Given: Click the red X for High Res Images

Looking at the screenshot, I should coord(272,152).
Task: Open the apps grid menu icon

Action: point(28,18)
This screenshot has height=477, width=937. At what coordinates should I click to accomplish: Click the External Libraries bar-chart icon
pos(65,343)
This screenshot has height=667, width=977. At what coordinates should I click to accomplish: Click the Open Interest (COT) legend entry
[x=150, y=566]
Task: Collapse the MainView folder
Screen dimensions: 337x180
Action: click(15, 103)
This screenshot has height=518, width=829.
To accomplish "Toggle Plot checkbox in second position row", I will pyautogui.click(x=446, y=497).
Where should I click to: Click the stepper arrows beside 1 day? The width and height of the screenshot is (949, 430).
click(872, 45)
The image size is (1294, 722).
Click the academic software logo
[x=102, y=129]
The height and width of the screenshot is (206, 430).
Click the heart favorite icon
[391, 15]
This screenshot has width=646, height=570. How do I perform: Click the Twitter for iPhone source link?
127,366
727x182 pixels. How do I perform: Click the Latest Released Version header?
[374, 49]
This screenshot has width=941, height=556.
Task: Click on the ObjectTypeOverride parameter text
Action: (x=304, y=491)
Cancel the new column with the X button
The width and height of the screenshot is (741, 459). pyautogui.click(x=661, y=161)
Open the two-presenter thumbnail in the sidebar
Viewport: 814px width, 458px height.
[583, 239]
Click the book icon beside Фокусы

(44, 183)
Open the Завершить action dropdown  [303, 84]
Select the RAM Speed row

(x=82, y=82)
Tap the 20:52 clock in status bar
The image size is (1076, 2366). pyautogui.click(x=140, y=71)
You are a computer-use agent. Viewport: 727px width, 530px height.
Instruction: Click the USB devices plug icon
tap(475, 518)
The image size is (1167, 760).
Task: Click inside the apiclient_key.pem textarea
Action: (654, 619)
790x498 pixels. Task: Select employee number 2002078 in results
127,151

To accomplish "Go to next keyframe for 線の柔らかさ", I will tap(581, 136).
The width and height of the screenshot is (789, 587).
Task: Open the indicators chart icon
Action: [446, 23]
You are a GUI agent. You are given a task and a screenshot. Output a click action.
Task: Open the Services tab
—————
Exercise description
Extract, exactly, the lines above that begin at the line containing "You are a GUI" and end at the final line of the records; add no other text.

Response for this exercise
You are a GUI agent. You are given a task and a screenshot. Output a click action.
Task: Open the Services tab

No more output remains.